• _Document excerpt_
>>>

Basal Cell Hyperplasia Following Naphthalene-Induced Clara Cell Injury
To assess regeneration of the bronchial epithelium following Clara cell depletion (in the context of these and our previous studies Clara cells are defined as a naphthalene-sensitive CE population), adult female FVB/n mice were challenged by parenteral administration of 275 mg naphthalene per kilogram of body weight. Mice were recovered for 1, 1.5, 2, 3, 6, or 9 days and injected with BrdU 2 hours before sacrifice. The cellularity and composition of the epithelium was determined at each recovery time point through enumeration of hematoxylin-stained nuclei and of immunohistochemically stained CCSP-, cytokeratin 14 (K 14)-, and GSI-B4 binding site-positive cells. Using this approach basal cells were identified either through their reactivity toward GSI-B4 lectin or through their expression of K 14, the obligate heterodimer of cytokeratin 5.48 In agreement with previous reports demonstrating a sexual dimorphism in the response to naphthalene,38 administration of 275 mg/kg naphthalene to female mice resulted in rapid necrosis and exfoliation of CCSP-immunoreactive (IR) Clara cells within all airway regions including the bronchial epithelium (Figure 2B). As a result, overall cell density in the bronchial epithelium was reduced to approximately 48.5% of control on days 1.5 and 2 (Figure 2M) and returned to normal by day 3 of recovery (Figure 2M).
The representation of CCSP-IR cells within the steady-state bronchial epithelium was 74.8 ± 6.7 cells per millimeter of BM (Figure 2M) and declined to 3.6 ± 2.6 cells per millimeter of BM 2 days after naphthalene treatment (Figure 2M). By recovery day 3, scattered CCSP-IR cells were observed in the bronchial epithelium (Figure 2B) and CCSP-IR cell density increased slightly to 3.9 ± 1.4 cells per millimeter of BM (Figure 2M). A dramatic increase in the number of CCSP-IR cells was observed on day 6 (53.7 ± 4.3 cells per millimeter of BM; Figure 2, C and M) and CCSP-IR cells returned to a nearly normal distribution by day 9 (67.2 ± 5.4 cells per millimeter of BM; Figure 2, D and M). Nascent CCSP-IR cells were uniformly distributed throughout the bronchial epithelium at all time points analyzed and a clear demarcation of regenerated regions in the bronchial epithelium and non-regenerated regions of the bronchiolar epithelium was noted. These observations demonstrate a pattern of CE cell regeneration in the bronchial epithelium that is distinct from the focal regeneration that we have previously reported for the bronchiolar15,14,18 epithelium following naphthalene-induced injury. However, occasional clusters of rapidly regenerating CE cells were observed at branchpoints of intrapulmonary bronchi, indicating the potential for overlap of bronchial (widespread) and bronchiolar (focal) regenerative pathways within the transitional zone.

<<<

• _Given records_
>>>

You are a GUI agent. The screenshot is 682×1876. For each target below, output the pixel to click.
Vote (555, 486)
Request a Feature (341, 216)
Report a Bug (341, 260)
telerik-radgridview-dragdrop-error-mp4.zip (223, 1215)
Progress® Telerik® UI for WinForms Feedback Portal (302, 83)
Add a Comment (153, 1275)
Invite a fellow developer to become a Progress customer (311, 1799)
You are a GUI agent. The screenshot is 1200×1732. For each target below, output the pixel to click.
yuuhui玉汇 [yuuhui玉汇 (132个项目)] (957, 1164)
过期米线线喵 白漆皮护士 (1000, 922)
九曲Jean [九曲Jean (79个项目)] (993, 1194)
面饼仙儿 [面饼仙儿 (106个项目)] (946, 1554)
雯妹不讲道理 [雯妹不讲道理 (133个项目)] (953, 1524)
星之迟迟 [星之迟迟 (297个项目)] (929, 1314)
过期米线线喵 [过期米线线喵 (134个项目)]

<<<

• _Task objective_
In the text on naphthalene-induced Clara cell injury, why did overall cell density in the bronchial epithelium drop to about 48.5% of control on days 1.5 and 2? Answer in one to three sentences.

• _Solution_
Giving 275 mg/kg naphthalene to female mice caused rapid necrosis and exfoliation of CCSP-immunoreactive Clara cells in all airway regions, including the bronchial epithelium. Losing these cells reduced overall cell density to about 48.5% of control on days 1.5 and 2.